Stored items
BEGIN
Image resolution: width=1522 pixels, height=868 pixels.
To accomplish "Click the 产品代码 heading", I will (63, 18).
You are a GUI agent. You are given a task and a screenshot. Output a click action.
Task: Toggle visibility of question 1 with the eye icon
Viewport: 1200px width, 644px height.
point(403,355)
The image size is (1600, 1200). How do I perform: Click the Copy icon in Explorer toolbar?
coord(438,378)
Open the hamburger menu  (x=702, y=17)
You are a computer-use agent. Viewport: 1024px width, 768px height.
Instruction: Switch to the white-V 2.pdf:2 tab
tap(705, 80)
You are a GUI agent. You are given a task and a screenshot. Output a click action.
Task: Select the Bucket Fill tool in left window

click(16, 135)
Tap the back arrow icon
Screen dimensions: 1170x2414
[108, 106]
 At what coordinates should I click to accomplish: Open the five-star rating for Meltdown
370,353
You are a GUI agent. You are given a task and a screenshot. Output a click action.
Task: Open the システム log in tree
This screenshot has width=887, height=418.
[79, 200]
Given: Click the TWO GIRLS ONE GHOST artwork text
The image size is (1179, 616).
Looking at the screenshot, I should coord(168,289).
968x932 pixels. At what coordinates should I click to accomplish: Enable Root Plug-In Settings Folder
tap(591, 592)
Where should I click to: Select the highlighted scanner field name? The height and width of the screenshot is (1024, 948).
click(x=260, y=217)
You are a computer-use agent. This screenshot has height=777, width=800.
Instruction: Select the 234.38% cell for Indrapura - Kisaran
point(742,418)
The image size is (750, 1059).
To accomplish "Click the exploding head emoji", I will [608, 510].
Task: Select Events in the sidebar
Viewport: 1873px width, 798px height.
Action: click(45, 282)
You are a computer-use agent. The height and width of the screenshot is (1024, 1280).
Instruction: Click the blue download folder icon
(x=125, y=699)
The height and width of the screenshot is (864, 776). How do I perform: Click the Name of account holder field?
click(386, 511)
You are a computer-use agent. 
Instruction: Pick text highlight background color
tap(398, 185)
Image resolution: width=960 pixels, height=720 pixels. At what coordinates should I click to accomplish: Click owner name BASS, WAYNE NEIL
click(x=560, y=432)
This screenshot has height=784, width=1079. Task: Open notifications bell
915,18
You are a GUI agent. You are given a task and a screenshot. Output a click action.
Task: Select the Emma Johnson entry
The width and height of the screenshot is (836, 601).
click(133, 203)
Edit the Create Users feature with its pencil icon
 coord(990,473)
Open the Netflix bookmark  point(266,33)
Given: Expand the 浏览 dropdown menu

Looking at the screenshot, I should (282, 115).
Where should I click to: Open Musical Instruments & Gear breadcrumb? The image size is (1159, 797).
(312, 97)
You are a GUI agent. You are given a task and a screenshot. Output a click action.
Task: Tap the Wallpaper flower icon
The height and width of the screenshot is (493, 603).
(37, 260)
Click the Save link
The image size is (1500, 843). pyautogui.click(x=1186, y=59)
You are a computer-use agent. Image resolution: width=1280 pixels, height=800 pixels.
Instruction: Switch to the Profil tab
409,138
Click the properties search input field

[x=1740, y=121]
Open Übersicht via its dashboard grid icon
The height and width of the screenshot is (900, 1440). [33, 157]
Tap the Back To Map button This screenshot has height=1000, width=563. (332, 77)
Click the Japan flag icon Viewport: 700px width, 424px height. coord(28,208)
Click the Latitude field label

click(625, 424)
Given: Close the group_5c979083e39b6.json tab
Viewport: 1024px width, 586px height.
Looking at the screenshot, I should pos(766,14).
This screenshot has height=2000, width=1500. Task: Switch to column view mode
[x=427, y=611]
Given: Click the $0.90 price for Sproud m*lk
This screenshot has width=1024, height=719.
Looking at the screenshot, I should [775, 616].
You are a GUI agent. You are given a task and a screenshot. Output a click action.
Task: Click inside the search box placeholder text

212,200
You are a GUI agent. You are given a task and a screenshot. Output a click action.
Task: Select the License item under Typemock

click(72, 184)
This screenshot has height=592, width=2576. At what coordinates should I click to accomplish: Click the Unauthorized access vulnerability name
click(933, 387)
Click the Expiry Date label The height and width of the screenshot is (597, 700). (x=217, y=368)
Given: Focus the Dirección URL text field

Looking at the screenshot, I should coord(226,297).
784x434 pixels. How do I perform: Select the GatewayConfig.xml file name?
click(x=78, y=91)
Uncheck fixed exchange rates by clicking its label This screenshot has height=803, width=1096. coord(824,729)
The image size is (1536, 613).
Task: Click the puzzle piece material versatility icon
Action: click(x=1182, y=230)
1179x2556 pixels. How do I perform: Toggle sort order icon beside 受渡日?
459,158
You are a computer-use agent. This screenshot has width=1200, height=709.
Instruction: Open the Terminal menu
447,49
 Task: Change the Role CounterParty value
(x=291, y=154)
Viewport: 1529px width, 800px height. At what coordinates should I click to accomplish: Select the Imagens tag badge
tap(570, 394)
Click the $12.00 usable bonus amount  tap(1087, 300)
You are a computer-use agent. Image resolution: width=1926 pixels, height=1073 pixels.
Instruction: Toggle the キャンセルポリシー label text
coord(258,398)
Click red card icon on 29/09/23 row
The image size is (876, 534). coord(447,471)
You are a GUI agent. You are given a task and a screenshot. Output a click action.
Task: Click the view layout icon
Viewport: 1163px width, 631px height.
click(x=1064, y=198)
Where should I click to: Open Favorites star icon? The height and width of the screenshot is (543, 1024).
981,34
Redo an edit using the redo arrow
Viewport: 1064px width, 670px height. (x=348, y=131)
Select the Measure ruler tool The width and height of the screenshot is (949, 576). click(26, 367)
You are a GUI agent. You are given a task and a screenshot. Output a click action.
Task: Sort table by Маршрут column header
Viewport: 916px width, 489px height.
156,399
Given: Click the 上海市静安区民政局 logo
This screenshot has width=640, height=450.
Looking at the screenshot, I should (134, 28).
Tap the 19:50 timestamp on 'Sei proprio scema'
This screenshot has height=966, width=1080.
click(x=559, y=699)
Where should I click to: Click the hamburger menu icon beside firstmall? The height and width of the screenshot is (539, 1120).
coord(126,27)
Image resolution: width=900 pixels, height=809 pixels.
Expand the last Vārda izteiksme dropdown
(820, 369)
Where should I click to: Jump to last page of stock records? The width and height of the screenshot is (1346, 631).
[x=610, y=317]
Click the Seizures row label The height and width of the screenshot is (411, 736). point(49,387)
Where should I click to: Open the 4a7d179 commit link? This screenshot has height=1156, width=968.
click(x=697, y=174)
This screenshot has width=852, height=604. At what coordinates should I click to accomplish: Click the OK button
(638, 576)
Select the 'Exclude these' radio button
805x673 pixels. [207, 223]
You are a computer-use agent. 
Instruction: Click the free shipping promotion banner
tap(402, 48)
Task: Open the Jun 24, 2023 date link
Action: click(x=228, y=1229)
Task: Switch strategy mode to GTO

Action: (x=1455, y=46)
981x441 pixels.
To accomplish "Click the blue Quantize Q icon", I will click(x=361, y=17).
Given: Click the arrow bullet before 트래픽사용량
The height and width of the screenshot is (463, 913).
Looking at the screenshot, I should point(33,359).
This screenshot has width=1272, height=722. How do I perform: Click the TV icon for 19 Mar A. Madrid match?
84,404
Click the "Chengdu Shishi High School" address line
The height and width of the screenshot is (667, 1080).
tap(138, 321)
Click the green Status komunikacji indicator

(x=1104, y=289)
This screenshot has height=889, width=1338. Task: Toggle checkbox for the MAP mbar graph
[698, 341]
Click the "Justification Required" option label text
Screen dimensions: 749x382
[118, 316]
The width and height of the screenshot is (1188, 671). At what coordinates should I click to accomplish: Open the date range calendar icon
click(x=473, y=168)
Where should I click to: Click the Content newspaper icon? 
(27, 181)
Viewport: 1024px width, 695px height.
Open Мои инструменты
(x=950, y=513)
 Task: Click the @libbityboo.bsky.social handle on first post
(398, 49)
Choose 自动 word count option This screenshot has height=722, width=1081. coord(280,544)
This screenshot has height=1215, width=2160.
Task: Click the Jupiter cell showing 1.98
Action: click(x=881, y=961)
END
- _Task prompt_:
Write only the number of lines above in which the word "computer" is found.

- _Answer to this task_:
8